Wainwright has used his celebrity to fund hospitals in Haiti, raising money to feed 200 families in South St. Louis, raising money to launch meals programs in rural areas surrounding St. Louis and raising money for a STEM Program and a Sustainable Farm at Normandy High School in St. Louis.

Wainwright and BLI partnered with Country Music superstar Garth Brooks and his foundation Teammates for Kids and MLB to create the Home Plate Project. Through that effort, they enlisted more than four dozen big leaguers to donate $300,000 to fight childhood hunger prevention and battle food insecurity.

Wainwright and Brooks’ Home Plate Project will provide more than 3.6 million meals to more than 25,000 children in the United States and Canada.

If Wainwright wins the Roberto Clemente Award this year he will become the fifth Cardinal to win it.

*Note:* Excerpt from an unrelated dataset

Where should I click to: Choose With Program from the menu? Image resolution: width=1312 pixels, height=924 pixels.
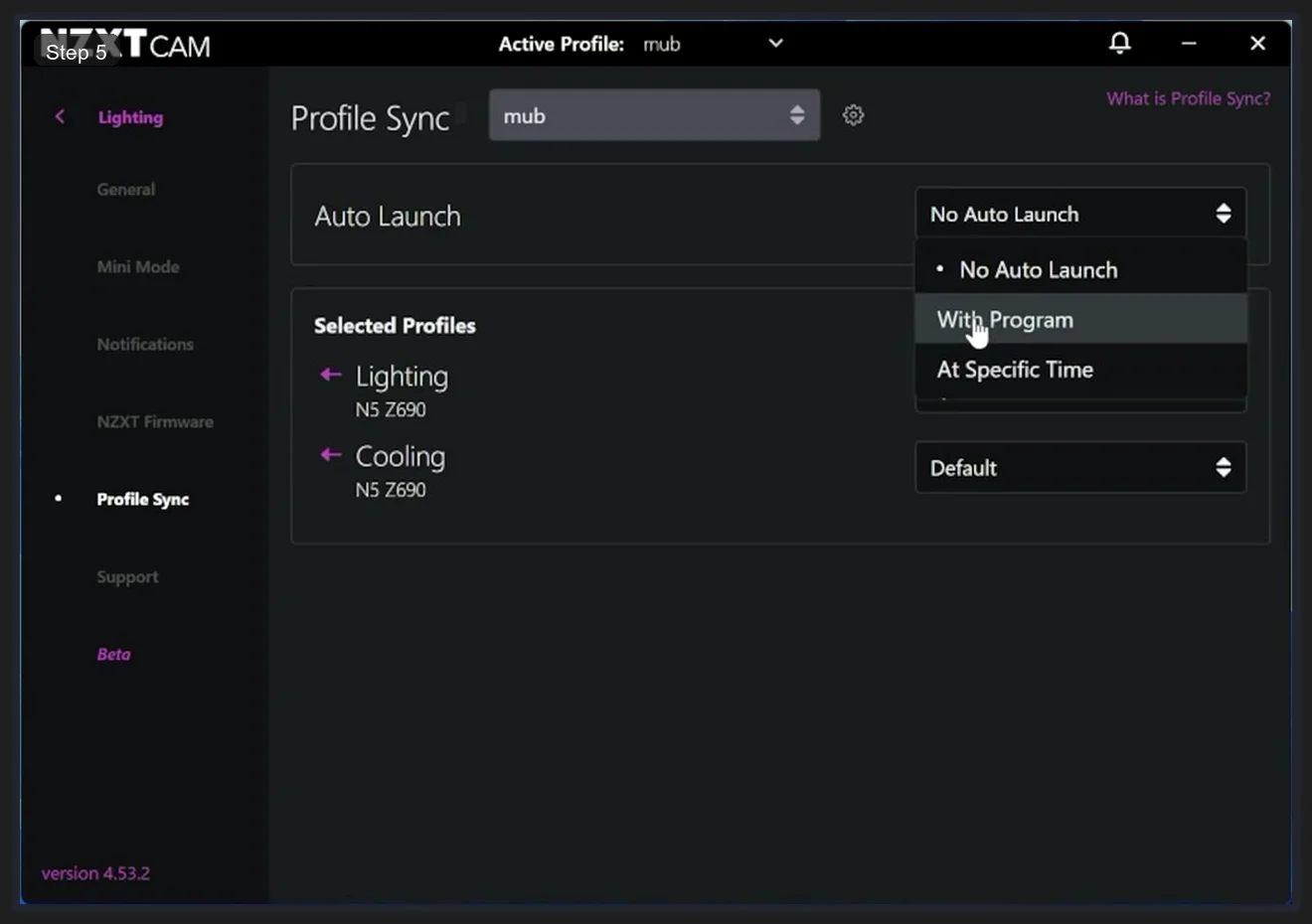(x=1005, y=319)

The other four players are Molina, Carlos Beltrán, Albert Pujols, and Hall of Famers Ozzie Smith and Lou Brock.

Clemente “set the bar for all of us,” Wainwright said, “and I just can’t think of a better compliment than to be nominated for his namesake award.

Molina earner the award last year in large part for his work to help his native Puerto Rico recover from Hurricane Maria, which pounded the island in September 2017. The category 4 hurricane caused a lot of destruction throughout the island, leaving people without power for months.

A day after the hurricane went through the island, Molina was already organizing a relief mission. Molina created Foundation 4 in 2010 as a non-profit to help children who have suffered from abuse, neglect, cancer, disease, or poverty. In 2017 he basically changed the goal of his foundation to hurricane relief.

Molina arrived in Puerto Rico two days after the Cardinals finished the 2017 season. Almost immediately after returning home, he hand-delivered all of the items that people donated and/or kwas able to buy with the money raised. Food, ice and water were among the items he handed out. He handed out items for two weeks straight. All in all, Molina was able to raise over $800,000 for hurricane relief.

Molina was the third Puerto Rican to win the award, following 2013 winner Beltrán, who won the award when he played for the Cardinals.
Beltrán, Wainwright and Pujols have all been teammates in St. Louis. Pujols mentored Molina, taking him in like a “little brother,” as both superstars like to say. Beltrán and Molina were also the two more respected veterans on Team Puerto Rico in the World Baseball Classic.

Since Pujols left the Cardinals to join the Angels, though, Molina and Wainwright have been the two most respected veterans in the St. Louis clubhouse. Now, Wainwright hopes to join Beltrán, Molina and Pujols among the few who have won the prestigious Roberto Clemente Award.

“Wainwright has shown his dedication to humanitarian efforts time and time again,” said Michael Hall, the executive director of Cardinals Care. “We admire his worldwide efforts to help people in need. We are proud to have him as a member of the Cardinals.”